Number of characters in first 10000 words: 53909
Sample text: THE BOY WHO LIVED Mr and Mrs Dursley of number four Privet Drive were proud to say that they were perfectly normal thank you very much .They were the last people youd expect to be involved in anything strange or mysterious because they just didnt hold with such nonsense .Mr Dursley was the director 


In [26]:
sentences_text = text.split(' .')
print(f'Number of sentences: {len(sentences_text)}')
print(f'Sample sentence: {sentences_text[35]}')

Number of sentences: 660
Sample sentence: yes that would be it


# Preprocessing

## Remove punctuations

In [27]:
nltk.download('punkt')
def remPunctuations(text):
    # table is a translation table for removing the punctuation marks from the words
    table = str.maketrans({key: None for key in string.punctuation})
    translated = text.translate(table)
    return translated

[nltk_data] Downloading package punkt to /home/taha_adeel/nltk_data...
[nltk_data]   Package punkt is already up-to-date!


In [28]:
punc_removed_sentences_text = []
for s in sentences_text:
    punc_removed_sentences_text.append(remPunctuations(s).lower())
print(f'Preprocessed sample sentence: {punc_removed_sentences_text[0]}')

Preprocessed sample sentence: the boy who lived mr and mrs dursley of number four privet drive were proud to say that they were perfectly normal thank you very much


## Tokenize the text

In [29]:
from nltk.tokenize import word_tokenize

# Takes a string input and returns a list of tokens
def tokenize(text):
    return word_tokenize(text)

In [30]:
sentences_tokens = []
for s in punc_removed_sentences_text:
    sentences_tokens.append(tokenize(s))

print(f'Sample sentence tokens: {sentences_tokens[0]}')

Sample sentence tokens: ['the', 'boy', 'who', 'lived', 'mr', 'and', 'mrs', 'dursley', 'of', 'number', 'four', 'privet', 'drive', 'were', 'proud', 'to', 'say', 'that', 'they', 'were', 'perfectly', 'normal', 'thank', 'you', 'very', 'much']


# Fitting bigram language models

In [31]:
from nltk.lm.preprocessing import padded_everygram_pipeline

ngram_order = 2
train_data, vocab_data = padded_everygram_pipeline(
                            ngram_order,
                            sentences_tokens)

## MLE model

In [32]:
from nltk.lm import MLE

mle_lm = MLE(ngram_order)
mle_lm.fit(train_data, vocab_data)

print(f'Vocabulary: {len(mle_lm.vocab)}')
print(f'Voabulary lookup sample: {mle_lm.vocab.lookup(sentences_tokens[2])}')

Vocabulary: 1905
Voabulary lookup sample: ('mr', 'dursley', 'was', 'the', 'director', 'of', 'a', 'firm', 'called', 'grunnings', 'which', 'made', 'drills')


### Example Outputs

In [33]:
predicted_sentence_1 = mle_lm.generate(20, text_seed=['harry', 'potter'])
predicted_sentence_1 = 'harry potter ' + ' '.join(predicted_sentence_1)
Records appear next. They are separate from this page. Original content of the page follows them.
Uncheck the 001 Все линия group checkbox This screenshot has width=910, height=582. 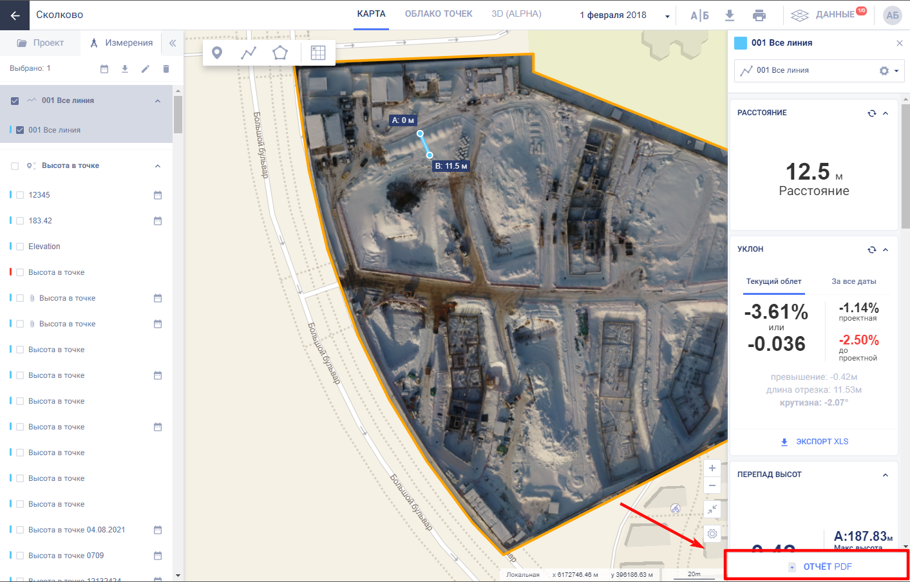pyautogui.click(x=15, y=101)
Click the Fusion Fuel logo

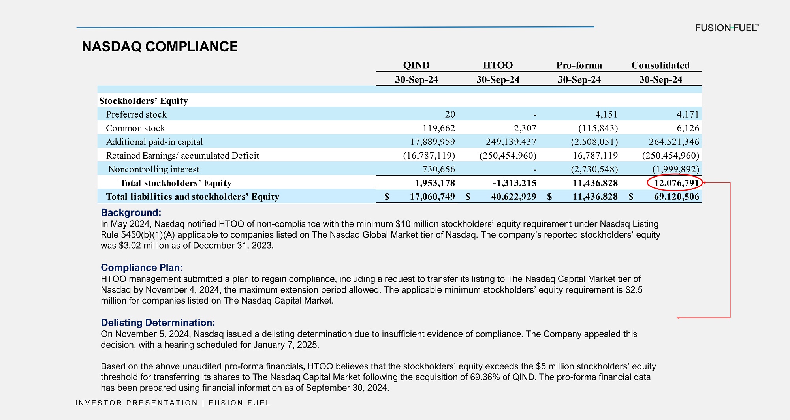[x=726, y=28]
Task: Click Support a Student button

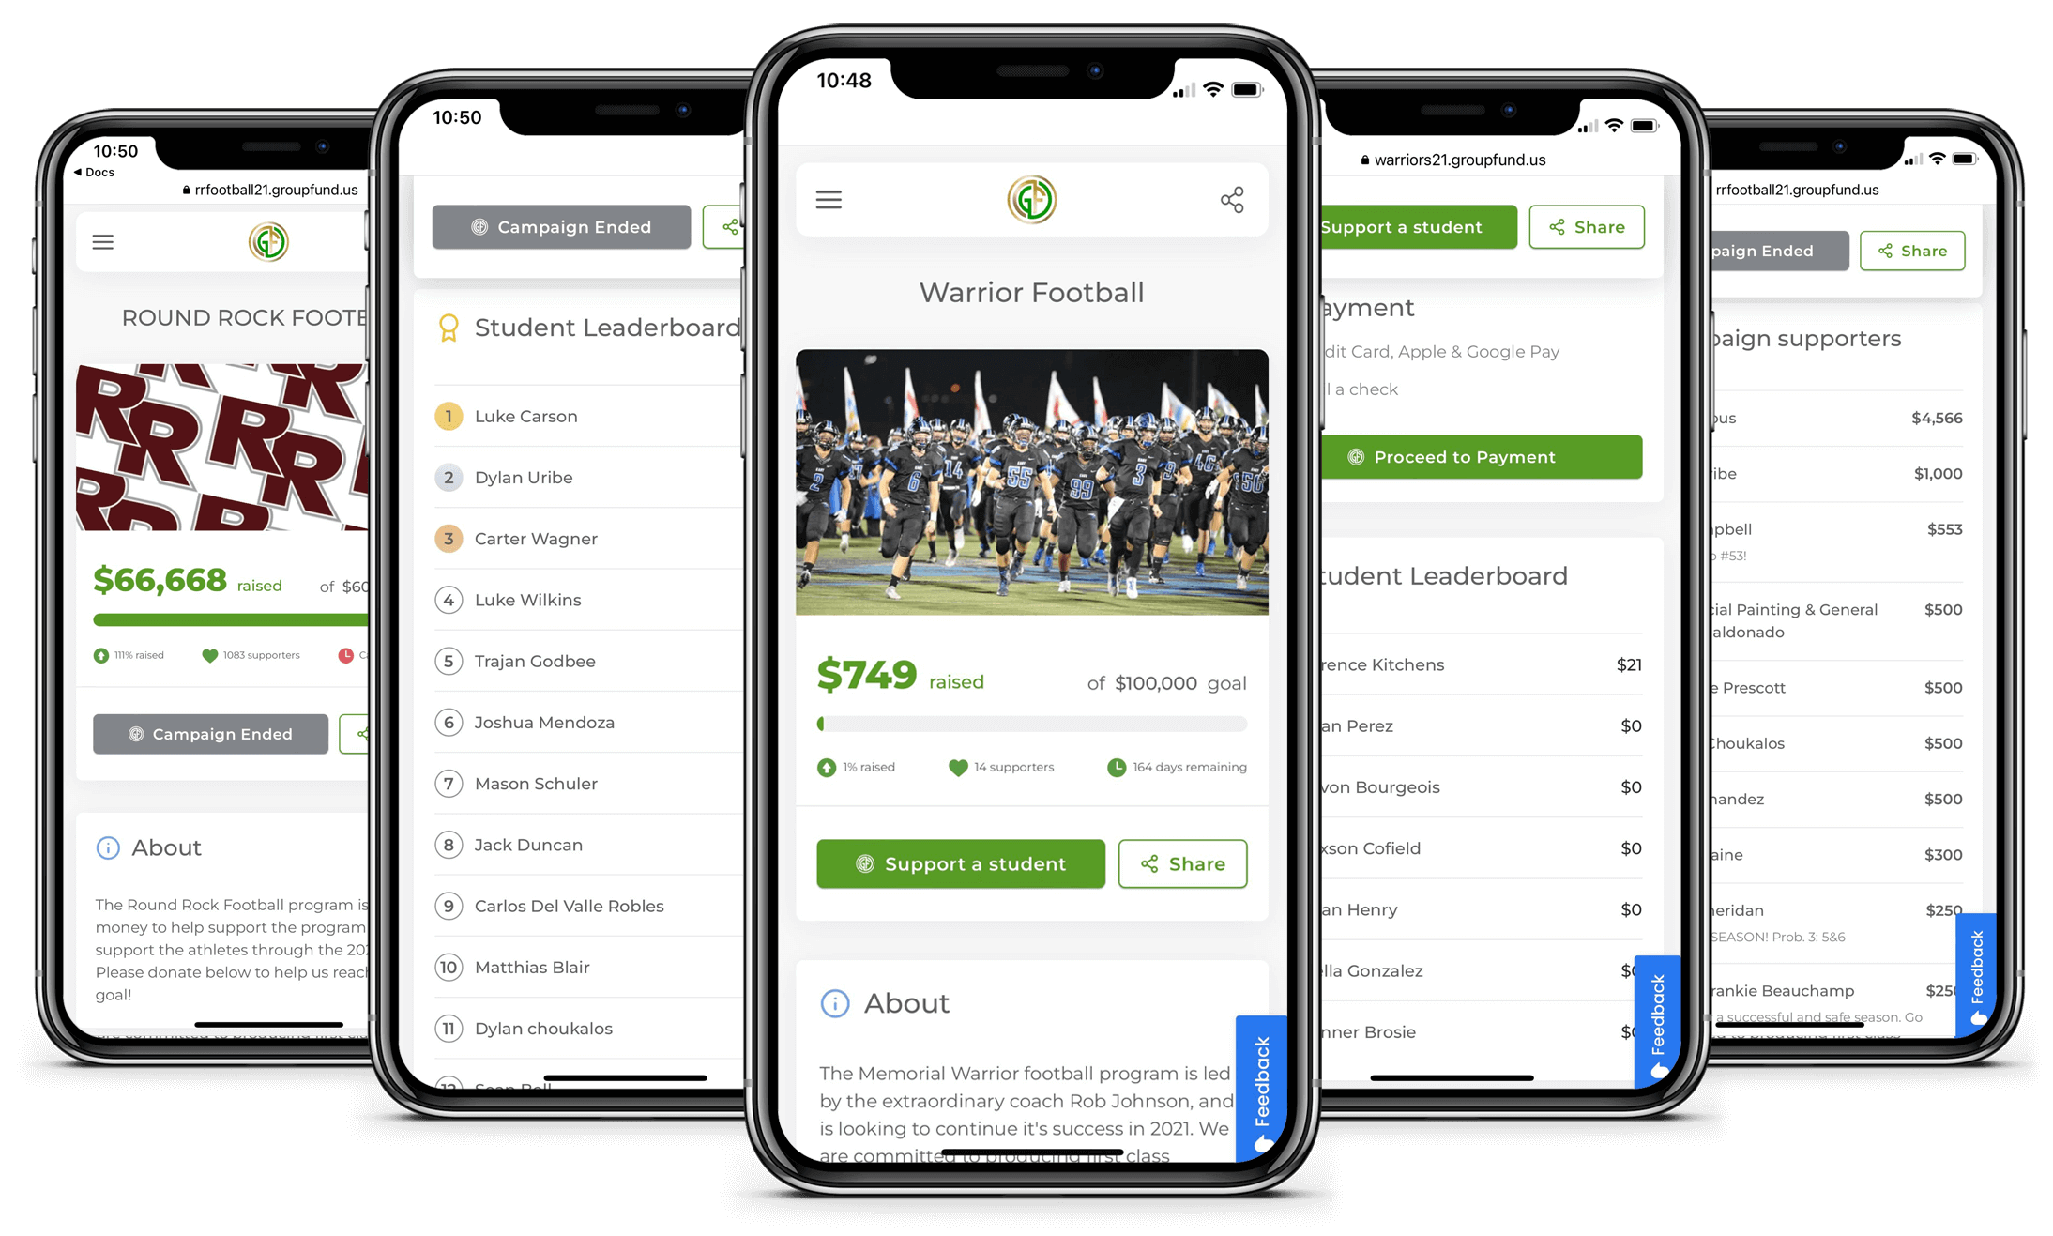Action: click(962, 862)
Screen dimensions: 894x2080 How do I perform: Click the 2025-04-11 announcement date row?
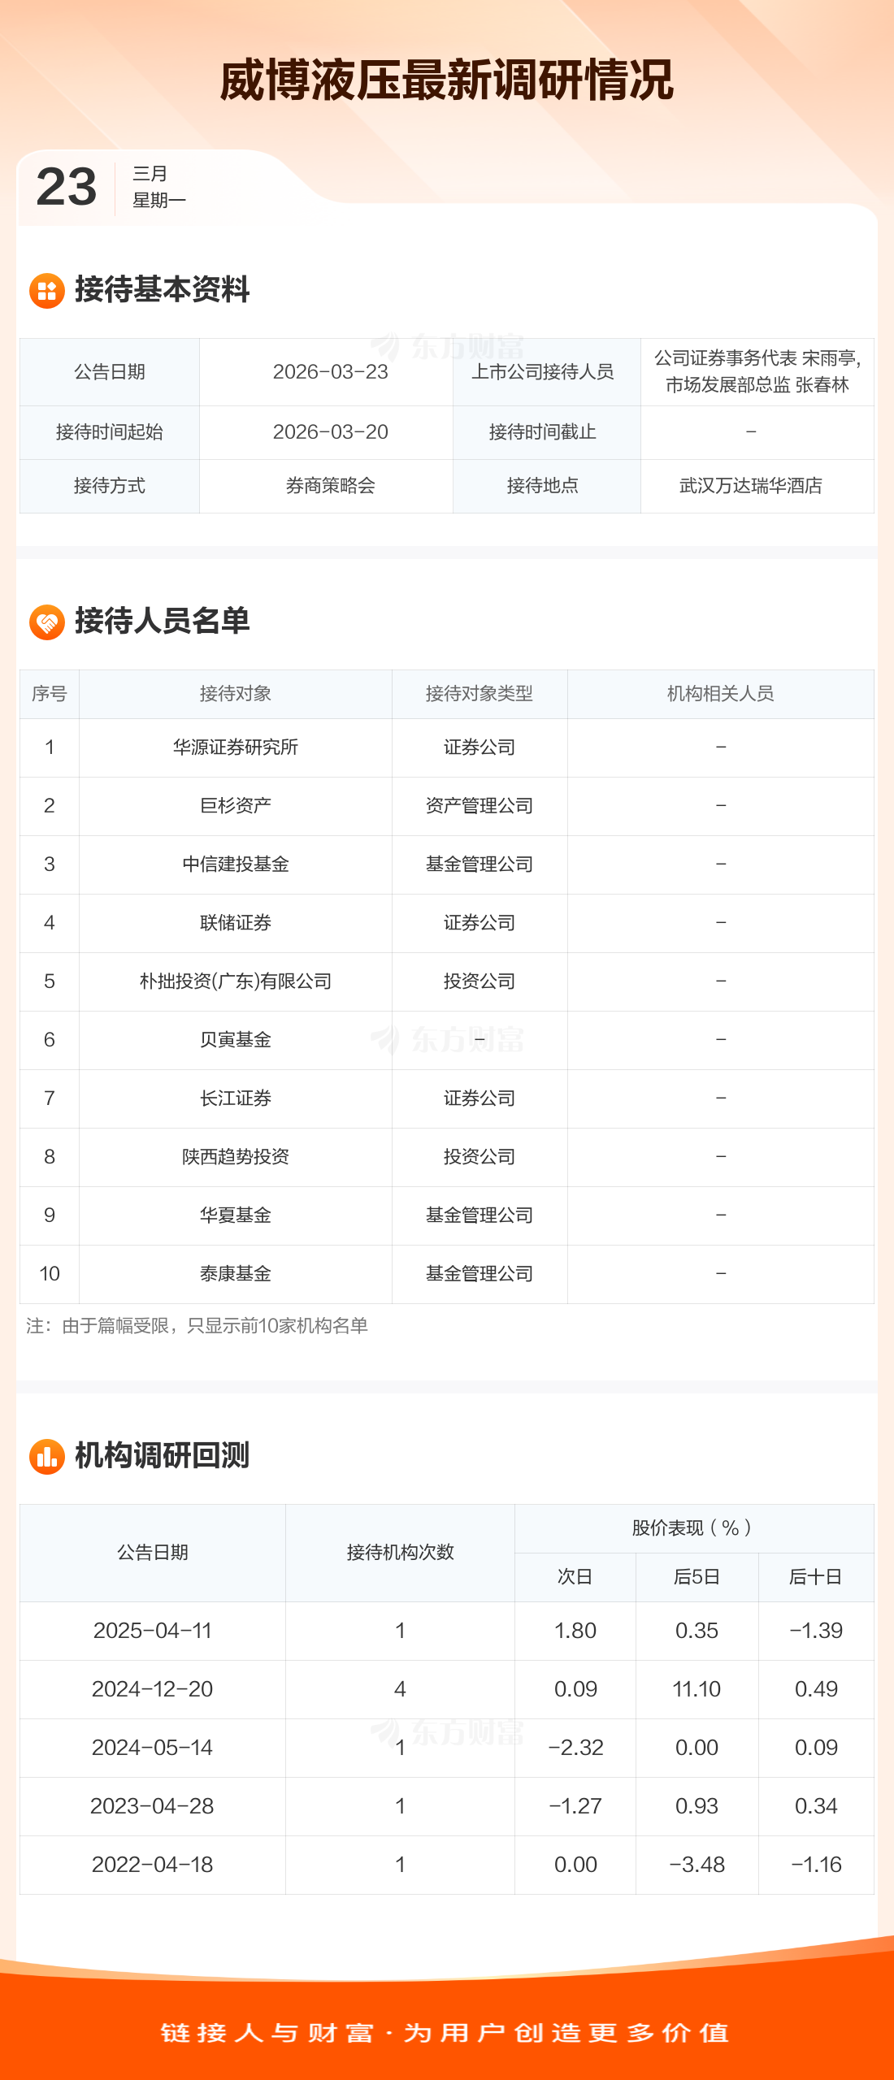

print(f'Predicted sentence for Harry Potter: \n{predicted_sentence_1}')

Predicted sentence for Harry Potter: 
harry potter was a grip on yourself should have to brazil here was in his bed </s> while dudley </s> going to


In [34]:
# mle_lm.generate(20, text_seed=['Dumbledore'])
predicted_sentence_2 = mle_lm.generate(20, text_seed=['dumbledore'])
predicted_sentence_2 = 'Dumbledore ' + ' '.join(predicted_sentence_2)

print(f'Predicted sentence for Dumbledore: \n{predicted_sentence_2}')

Predicted sentence for Dumbledore: 
Dumbledore bowed his last even worth just didnt seem to mention of privet drive </s> mancrushing pythons </s> bed and worried


## Kneser-Ney model

In [35]:
from nltk.lm.models import KneserNeyInterpolated

ngram_order = 2
train_data, vocab_data = padded_everygram_pipeline(
                            ngram_order,
                            sentences_tokens)

In [36]:
kn_lm = KneserNeyInterpolated(ngram_order)
kn_lm.fit(train_data, vocab_data)

print(f'Vocabulary: {len(kn_lm.vocab)}')

Vocabulary: 1905


### Example Outputs

In [37]:
predicted_sentence_1 = kn_lm.generate(20, text_seed=['harry', 'potter'])
predicted_sentence_1 = 'harry potter ' + ' '.join(predicted_sentence_1)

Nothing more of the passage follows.